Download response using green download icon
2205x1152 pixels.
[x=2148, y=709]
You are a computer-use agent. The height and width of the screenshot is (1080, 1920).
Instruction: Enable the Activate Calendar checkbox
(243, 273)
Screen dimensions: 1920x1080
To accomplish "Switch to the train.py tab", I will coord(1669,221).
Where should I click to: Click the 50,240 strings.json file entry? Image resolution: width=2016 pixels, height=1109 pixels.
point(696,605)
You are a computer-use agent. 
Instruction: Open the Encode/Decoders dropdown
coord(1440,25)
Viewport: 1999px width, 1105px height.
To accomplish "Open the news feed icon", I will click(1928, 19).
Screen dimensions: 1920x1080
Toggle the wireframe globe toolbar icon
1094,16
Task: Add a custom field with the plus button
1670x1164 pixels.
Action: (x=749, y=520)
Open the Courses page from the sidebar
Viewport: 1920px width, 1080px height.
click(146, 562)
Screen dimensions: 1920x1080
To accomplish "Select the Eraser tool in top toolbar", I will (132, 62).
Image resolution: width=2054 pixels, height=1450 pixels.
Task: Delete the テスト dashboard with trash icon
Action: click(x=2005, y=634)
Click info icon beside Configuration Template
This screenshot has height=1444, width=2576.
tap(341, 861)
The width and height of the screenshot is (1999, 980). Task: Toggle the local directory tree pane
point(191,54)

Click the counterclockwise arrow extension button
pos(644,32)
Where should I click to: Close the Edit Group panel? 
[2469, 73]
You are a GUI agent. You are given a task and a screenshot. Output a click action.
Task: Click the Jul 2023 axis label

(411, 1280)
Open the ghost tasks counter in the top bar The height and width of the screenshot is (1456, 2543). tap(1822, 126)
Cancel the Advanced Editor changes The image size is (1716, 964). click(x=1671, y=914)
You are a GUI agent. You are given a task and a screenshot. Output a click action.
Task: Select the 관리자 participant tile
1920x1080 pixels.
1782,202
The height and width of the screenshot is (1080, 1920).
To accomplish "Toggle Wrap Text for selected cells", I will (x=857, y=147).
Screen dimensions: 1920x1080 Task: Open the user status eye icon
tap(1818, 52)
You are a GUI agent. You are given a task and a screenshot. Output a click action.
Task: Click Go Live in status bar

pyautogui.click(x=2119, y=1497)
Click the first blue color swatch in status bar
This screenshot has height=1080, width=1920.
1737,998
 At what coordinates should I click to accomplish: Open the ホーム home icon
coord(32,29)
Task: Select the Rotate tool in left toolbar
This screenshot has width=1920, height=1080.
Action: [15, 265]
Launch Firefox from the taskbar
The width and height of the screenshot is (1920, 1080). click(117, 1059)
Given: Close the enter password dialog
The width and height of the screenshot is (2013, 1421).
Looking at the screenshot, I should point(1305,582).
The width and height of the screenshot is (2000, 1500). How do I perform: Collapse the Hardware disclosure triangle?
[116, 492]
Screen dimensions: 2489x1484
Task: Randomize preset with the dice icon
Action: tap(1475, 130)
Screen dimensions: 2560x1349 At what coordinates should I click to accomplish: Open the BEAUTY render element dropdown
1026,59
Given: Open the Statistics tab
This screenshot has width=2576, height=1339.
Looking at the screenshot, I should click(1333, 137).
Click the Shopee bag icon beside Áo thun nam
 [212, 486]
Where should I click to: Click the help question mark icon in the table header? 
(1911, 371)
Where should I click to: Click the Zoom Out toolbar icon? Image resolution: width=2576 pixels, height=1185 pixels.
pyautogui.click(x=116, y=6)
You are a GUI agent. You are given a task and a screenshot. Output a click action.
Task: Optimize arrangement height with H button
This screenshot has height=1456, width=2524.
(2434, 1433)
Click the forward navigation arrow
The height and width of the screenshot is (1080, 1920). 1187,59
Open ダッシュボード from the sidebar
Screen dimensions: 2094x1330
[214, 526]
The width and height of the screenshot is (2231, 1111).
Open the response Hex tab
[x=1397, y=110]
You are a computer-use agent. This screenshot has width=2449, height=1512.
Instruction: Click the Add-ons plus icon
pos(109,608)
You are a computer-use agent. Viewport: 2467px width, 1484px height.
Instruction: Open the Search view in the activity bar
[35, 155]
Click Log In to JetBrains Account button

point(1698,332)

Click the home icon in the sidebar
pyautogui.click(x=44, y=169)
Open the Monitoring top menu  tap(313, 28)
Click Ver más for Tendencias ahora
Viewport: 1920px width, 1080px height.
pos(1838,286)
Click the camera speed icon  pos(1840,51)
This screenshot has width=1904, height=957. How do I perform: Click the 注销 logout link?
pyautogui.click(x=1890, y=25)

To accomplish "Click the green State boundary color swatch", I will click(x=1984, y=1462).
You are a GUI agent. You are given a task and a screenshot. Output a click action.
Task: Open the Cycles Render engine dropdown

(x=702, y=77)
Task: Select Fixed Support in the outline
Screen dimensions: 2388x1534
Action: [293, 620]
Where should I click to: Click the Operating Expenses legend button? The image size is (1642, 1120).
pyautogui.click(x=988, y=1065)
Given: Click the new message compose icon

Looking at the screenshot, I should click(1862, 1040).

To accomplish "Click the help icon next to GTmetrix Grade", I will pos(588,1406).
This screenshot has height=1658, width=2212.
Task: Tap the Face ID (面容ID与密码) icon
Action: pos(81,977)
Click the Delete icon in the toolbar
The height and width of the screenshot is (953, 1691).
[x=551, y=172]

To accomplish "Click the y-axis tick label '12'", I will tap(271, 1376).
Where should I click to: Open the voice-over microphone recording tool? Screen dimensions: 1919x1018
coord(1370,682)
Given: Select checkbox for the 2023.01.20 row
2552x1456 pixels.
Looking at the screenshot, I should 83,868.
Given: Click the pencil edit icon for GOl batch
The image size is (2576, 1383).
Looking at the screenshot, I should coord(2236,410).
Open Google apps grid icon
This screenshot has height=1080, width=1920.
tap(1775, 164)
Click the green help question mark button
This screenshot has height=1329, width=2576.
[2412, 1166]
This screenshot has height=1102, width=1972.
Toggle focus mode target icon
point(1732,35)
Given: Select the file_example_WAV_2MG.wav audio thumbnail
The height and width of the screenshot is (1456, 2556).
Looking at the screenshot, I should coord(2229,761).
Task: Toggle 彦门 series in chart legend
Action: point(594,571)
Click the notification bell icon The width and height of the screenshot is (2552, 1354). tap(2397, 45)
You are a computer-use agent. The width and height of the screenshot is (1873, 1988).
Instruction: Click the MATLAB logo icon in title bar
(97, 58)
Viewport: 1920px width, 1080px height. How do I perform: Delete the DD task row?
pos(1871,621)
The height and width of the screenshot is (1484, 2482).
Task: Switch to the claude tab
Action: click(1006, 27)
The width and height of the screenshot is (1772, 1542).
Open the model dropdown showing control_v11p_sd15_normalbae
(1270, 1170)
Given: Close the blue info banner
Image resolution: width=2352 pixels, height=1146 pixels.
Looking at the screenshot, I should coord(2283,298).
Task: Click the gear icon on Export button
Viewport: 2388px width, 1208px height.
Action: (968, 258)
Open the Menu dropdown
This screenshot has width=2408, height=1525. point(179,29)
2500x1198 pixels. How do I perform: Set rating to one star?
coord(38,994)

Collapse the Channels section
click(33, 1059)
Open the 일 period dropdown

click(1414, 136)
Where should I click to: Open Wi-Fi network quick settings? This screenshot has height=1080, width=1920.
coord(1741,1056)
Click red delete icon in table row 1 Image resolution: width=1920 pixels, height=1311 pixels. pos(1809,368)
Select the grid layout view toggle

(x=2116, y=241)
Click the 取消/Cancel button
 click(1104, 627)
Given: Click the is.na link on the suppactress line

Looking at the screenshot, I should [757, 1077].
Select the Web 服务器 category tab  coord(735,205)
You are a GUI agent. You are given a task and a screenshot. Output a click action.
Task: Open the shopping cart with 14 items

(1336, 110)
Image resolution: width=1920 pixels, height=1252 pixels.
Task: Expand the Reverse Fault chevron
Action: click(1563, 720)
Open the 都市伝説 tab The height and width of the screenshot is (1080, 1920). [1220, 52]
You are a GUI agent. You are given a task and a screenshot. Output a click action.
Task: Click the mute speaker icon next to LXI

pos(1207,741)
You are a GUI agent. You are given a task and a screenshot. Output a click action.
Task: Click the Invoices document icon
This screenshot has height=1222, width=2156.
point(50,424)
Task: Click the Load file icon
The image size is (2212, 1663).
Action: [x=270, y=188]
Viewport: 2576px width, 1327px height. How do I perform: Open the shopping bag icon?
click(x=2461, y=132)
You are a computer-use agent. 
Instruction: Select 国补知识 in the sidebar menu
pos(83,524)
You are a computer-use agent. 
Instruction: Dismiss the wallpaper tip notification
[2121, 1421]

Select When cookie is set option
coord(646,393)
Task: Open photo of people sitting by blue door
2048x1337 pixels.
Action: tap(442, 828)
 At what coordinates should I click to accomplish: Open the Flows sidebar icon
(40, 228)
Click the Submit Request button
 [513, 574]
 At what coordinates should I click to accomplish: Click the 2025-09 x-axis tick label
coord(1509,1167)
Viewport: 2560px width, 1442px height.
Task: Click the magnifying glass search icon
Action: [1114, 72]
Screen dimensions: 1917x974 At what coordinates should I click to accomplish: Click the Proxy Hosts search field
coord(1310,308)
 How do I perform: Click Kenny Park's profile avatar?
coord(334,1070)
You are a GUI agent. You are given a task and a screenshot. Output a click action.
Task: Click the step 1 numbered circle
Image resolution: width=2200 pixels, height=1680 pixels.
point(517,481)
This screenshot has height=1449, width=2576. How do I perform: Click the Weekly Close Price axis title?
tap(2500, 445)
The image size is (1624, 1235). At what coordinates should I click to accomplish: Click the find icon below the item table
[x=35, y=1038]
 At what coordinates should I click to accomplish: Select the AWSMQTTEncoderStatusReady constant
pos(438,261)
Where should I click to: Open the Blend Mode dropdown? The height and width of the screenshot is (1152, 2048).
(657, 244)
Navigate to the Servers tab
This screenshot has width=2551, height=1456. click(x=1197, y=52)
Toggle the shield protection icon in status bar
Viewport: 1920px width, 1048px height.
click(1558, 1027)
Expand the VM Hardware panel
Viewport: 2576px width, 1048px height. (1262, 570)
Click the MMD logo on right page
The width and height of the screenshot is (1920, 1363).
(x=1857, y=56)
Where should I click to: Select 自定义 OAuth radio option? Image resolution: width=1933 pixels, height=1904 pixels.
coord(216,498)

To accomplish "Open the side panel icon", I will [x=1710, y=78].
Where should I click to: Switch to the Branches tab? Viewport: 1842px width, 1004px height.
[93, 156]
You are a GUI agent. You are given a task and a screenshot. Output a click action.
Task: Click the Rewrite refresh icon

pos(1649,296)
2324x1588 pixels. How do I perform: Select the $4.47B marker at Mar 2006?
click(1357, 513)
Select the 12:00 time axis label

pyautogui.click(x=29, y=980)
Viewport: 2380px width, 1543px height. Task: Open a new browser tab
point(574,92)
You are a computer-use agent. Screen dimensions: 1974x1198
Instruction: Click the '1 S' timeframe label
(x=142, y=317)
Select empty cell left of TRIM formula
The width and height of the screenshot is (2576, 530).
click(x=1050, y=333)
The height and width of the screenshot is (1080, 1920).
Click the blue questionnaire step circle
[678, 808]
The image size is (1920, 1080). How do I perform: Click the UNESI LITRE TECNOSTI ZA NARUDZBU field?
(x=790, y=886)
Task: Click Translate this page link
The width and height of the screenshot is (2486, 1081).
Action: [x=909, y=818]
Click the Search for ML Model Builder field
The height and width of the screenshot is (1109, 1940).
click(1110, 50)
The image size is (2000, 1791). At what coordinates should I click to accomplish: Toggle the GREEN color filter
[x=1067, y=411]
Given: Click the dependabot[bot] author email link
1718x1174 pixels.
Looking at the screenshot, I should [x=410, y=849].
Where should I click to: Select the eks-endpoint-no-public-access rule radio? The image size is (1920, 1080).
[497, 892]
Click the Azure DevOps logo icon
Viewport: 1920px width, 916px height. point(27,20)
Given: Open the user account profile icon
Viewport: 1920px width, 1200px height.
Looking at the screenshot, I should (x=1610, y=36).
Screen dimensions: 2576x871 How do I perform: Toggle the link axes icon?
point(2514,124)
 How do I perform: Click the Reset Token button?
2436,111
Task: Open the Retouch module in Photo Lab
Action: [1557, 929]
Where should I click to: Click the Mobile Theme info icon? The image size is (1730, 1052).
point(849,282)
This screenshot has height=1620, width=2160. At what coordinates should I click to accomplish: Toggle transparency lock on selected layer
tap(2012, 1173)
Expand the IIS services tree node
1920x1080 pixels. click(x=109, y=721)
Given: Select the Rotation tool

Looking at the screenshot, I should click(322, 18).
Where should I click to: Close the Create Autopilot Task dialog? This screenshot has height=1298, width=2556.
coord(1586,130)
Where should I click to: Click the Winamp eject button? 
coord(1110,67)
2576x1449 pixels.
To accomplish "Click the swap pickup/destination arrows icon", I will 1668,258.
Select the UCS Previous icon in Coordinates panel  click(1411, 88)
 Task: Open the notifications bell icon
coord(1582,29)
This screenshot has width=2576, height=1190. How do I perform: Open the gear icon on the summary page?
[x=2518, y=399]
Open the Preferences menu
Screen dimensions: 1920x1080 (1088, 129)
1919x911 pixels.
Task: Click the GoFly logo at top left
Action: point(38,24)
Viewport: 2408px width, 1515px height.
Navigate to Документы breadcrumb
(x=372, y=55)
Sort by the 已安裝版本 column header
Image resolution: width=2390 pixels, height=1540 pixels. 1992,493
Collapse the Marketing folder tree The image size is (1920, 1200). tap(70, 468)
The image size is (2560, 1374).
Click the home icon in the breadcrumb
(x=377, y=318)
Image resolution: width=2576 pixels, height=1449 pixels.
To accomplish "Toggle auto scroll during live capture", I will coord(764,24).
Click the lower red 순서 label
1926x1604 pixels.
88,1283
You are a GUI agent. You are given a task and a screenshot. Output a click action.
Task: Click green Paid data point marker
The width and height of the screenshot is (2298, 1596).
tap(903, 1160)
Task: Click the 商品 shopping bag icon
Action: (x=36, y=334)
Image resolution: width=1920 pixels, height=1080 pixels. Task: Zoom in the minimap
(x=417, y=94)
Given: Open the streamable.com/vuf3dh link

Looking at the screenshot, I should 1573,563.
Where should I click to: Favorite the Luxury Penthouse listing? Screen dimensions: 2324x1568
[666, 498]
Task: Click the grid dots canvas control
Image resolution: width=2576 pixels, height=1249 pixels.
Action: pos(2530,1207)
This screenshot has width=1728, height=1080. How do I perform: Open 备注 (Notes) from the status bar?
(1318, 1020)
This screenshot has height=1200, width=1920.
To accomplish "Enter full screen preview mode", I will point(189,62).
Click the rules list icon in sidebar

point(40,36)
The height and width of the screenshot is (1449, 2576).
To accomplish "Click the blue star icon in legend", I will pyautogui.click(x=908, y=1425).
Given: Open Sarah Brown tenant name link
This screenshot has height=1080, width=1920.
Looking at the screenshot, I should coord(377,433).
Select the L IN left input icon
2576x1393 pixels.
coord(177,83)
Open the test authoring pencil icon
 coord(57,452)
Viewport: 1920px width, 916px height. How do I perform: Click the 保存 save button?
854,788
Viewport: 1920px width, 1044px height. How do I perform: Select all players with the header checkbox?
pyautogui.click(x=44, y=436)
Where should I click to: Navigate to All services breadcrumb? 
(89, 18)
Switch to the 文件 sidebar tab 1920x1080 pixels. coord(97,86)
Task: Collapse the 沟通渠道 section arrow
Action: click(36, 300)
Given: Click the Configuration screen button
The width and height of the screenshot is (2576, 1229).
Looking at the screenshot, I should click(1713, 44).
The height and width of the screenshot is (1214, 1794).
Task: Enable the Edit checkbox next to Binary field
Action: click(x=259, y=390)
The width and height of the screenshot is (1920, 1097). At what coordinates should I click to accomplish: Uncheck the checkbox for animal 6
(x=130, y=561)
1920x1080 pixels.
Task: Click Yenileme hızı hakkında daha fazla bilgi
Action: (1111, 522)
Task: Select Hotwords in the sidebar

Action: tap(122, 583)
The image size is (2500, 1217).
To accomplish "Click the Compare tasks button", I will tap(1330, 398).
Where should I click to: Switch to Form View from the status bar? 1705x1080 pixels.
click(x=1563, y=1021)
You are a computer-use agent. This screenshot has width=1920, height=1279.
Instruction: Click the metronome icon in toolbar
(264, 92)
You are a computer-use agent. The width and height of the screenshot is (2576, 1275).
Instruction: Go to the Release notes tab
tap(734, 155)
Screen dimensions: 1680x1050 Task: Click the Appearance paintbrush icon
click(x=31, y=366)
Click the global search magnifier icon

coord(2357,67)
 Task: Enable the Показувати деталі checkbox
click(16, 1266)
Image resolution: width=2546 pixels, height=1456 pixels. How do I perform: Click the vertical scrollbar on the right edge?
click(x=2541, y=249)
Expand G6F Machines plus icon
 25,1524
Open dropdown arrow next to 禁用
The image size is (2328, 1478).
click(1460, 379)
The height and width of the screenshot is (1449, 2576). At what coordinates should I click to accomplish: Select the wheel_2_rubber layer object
────────
The lines to return are those in the material above that hold "Configuration".

Click info icon beside Configuration Template
Given: Click the Configuration screen button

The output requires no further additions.